Hallstrom countersued Barker for age, weight, and medical discrimination, wrongful termination and malicious prosecution (Hallstrom v. Barker), and in October 2005, she received a multimillion-dollar settlement. The settlement amount could have been more, but early settlement agreements all contained a non-disclosure agreement that banned Hallstrom from saying anything disparaging about Barker to the media. However, Hallstrom refused to agree to the mutuality clause of the settlement agreement, thereby retaining the right to speak freely against Barker in the media. To retain her right to speak about the case, and to protect herself against what she called Barker's "shameful manipulation of the media," Hallstrom accepted a lesser financial amount but with a settlement that did not contain a hush clause. She has also started a foundation for people who have suffered wrongful or malicious workplace conditions and who do not have the resources to confront powerful individuals or companies.

Following their testimonies in Barker's lawsuit against Hallstrom, models Janice Pennington and Kathleen Bradley, production assistants Linda Riegert and Sherrill Paris and veteran director Paul Alter all departed The Price Is Right.
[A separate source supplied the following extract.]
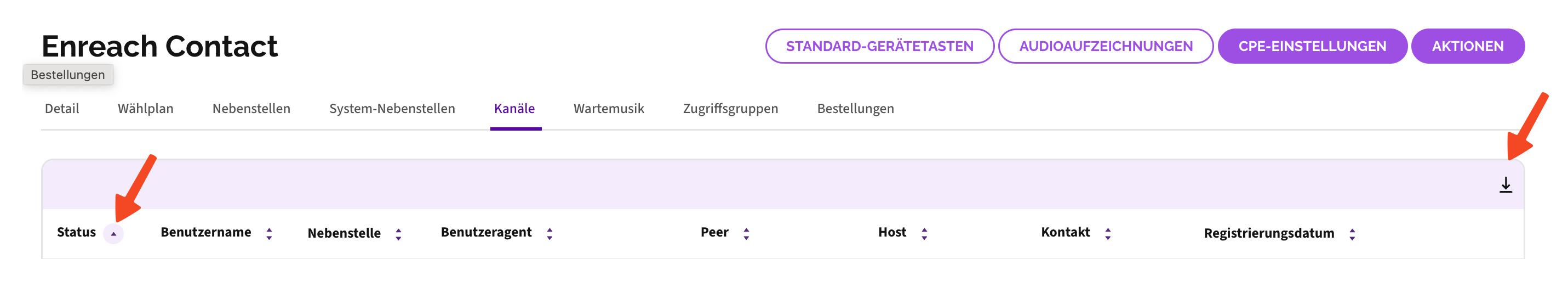
Task: Sort by Host using arrow icon
Action: [924, 233]
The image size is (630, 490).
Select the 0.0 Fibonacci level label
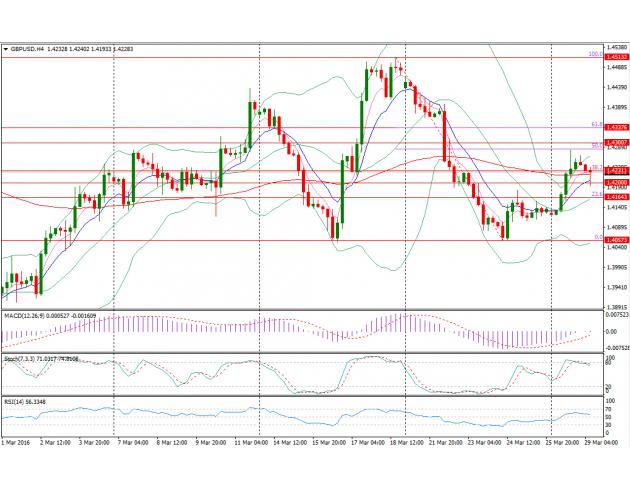(x=595, y=237)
Pennington, who had been with the show since its 1972 debut, and Bradley, who appeared on the show between 1990 and 2000, received out-of-court financial settlements. Although she has not spoken publicly about Barker or her departure from The Price Is Right since receiving her financial settlement, Bradley has referred to her termination as "abrupt" and "unexpected." Paris sued Barker for wrongful termination. Production assistant Sharon Friem, who had also been dismissed, sued Barker for wrongful termination, sexual harassment, and sex discrimination, claiming that she was the target of many inappropriate sexual remarks and gestures. Both women received financial settlements to drop their lawsuits. Alter briefly regained his position on the show in 2000 and remained with it until he retired. Pennington was largely positive about her experiences on the show and with Barker and spoke in glowing terms about their working relationship after his death; Barker, in 2002, also spoke positively of Pennington in his interview with King, particularly in contrast to his legal troubles with Parkinson and Hallstrom.

Hallstrom never married and has no children, which is why she believes that she was the one member of The Price Is Right who could fight what she called "miserable tyranny at the hands of a mad dictator" (referring to Barker). During the nearly ten years in which her lawsuit was in the courts, she spent all of her savings, sold her house, and lived from her car. In an interview, she said: "I refused to give up and let that evil old bastard win." She resides in one of several houses that she owns in the San Antonio vicinity. She has granted occasional interviews for shows such as The Today Show and The View. She appeared on the E! docuseries, "Dirty Rotten Scandals" in March 2026, chronicling The Price is Right's scandals during the 1990's and early 2000's, including her controversial departure in 1995; she noted that her hatred of Barker remained after his death, but that she was now no longer afraid of retribution and could express that hatred fully.

==Other game show appearances==
Hallstrom also appeared several times as a guest panelist on Match Game. In the early 1990s, she made several appearances on Family Feud with her The Price Is Right co-stars, most of whom played against the cast of The Young and the Restless.

==Personal life==
Holly had a relationship with John Darby who had a role in The Young and The Restless. The relationship lasted about two years from 1984 to 1986.